# Materials provided

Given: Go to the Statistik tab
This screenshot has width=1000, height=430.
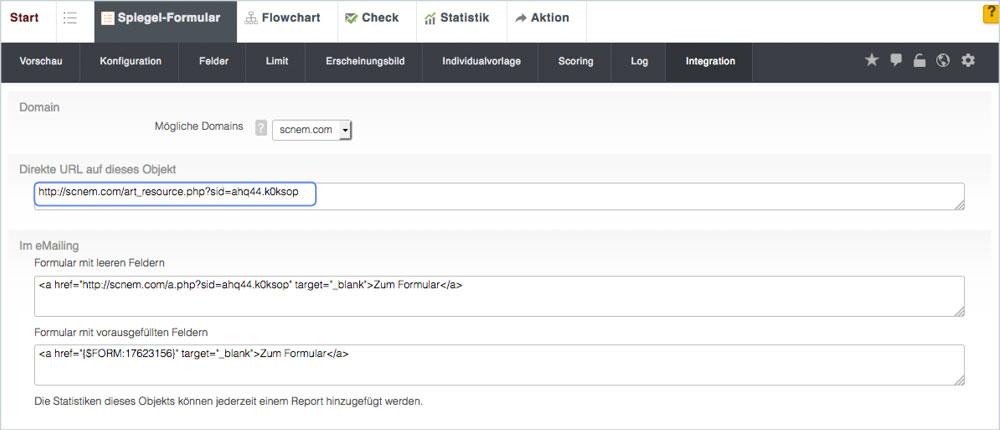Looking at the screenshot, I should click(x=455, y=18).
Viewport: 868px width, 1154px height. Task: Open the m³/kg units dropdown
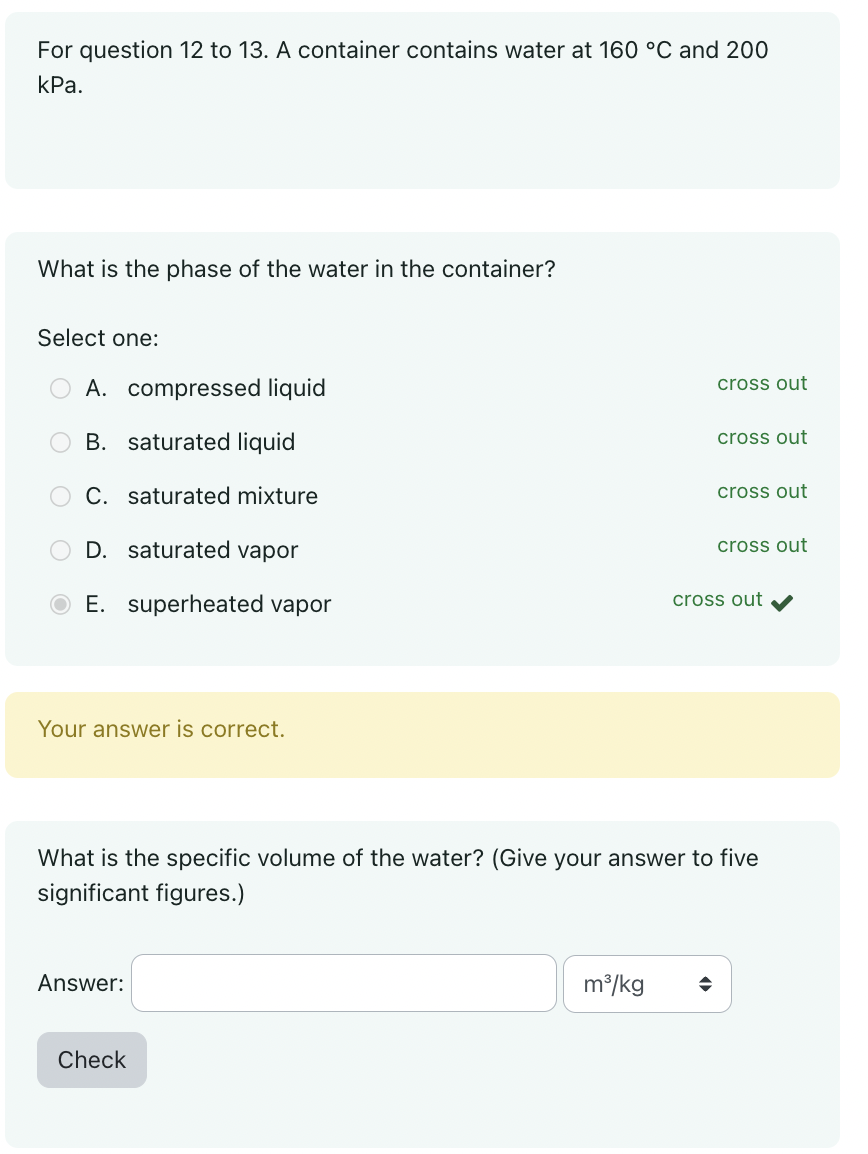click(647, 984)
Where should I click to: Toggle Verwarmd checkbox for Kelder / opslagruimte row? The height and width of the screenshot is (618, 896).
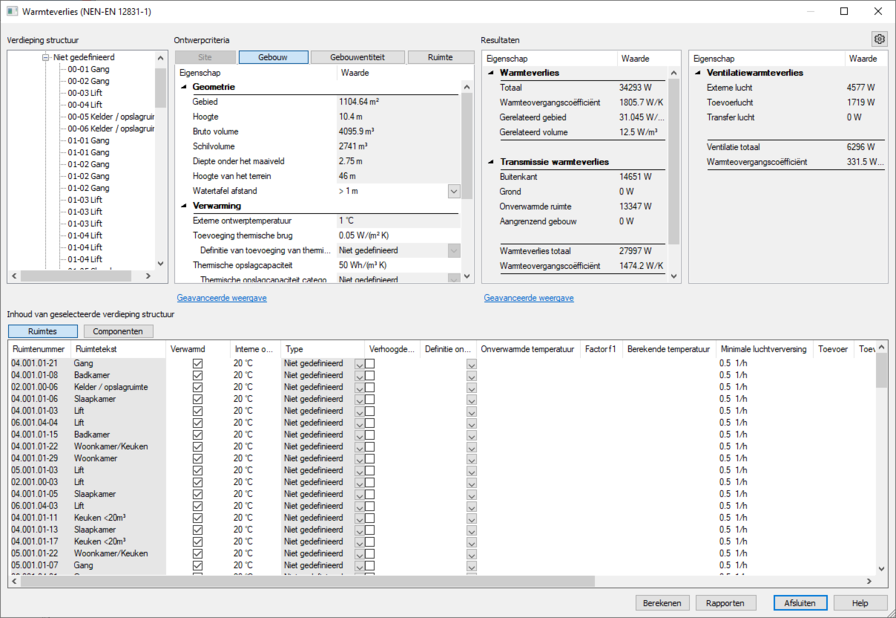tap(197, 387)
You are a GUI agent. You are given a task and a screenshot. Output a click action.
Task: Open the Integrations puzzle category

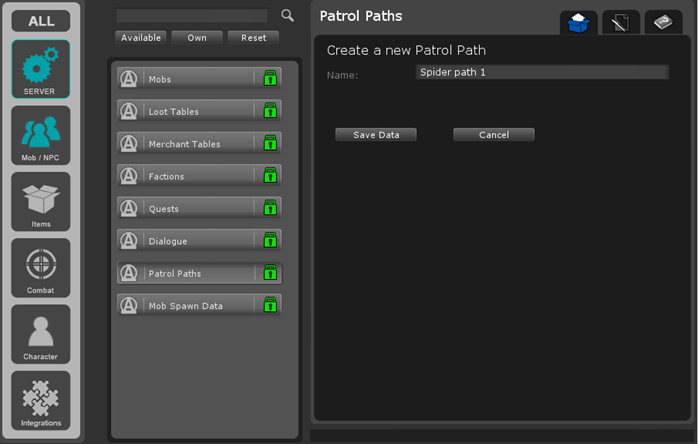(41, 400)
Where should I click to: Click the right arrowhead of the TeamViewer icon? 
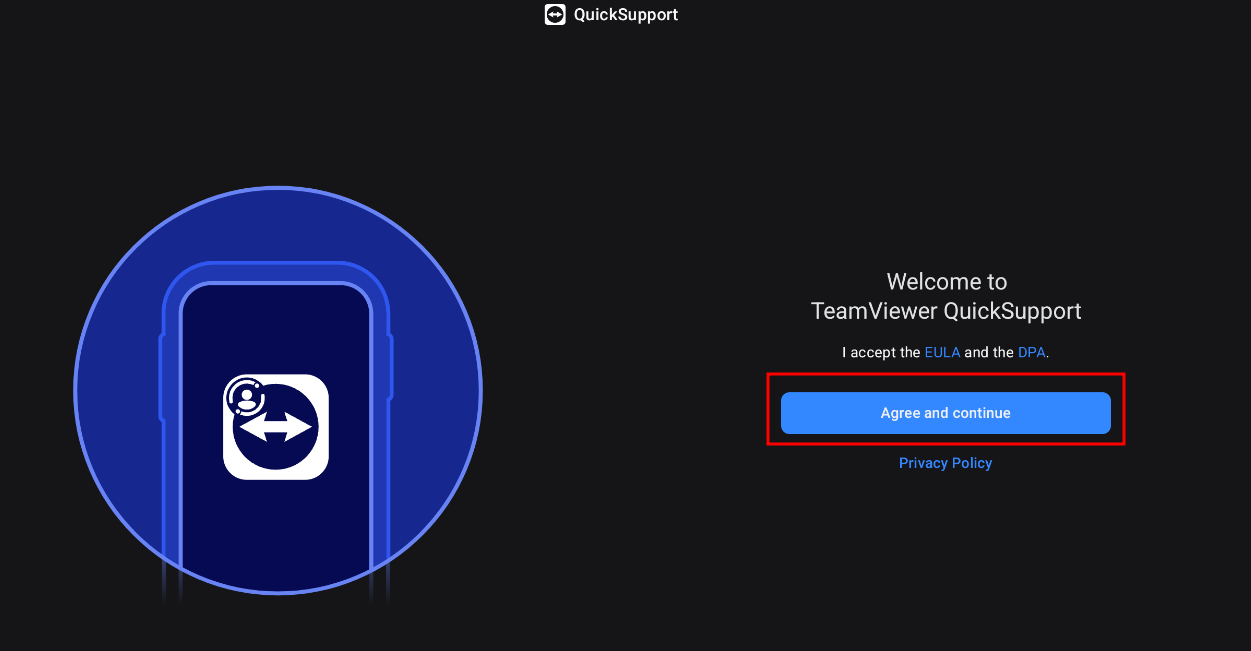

# Aim of the exercise
Verbatim output, no pictures: the line holding "Viewport: 868px width, 1154px" and all lines after it through the last line of the material, with nothing else.

# Exercise result
Viewport: 868px width, 1154px height. Task: Open the m³/kg units dropdown
click(647, 984)
Where should I click to: Toggle Verwarmd checkbox for Kelder / opslagruimte row? The height and width of the screenshot is (618, 896).
tap(197, 387)
You are a GUI agent. You are given a task and a screenshot. Output a click action.
Task: Open the Integrations puzzle category

(41, 400)
Where should I click to: Click the right arrowhead of the TeamViewer icon? 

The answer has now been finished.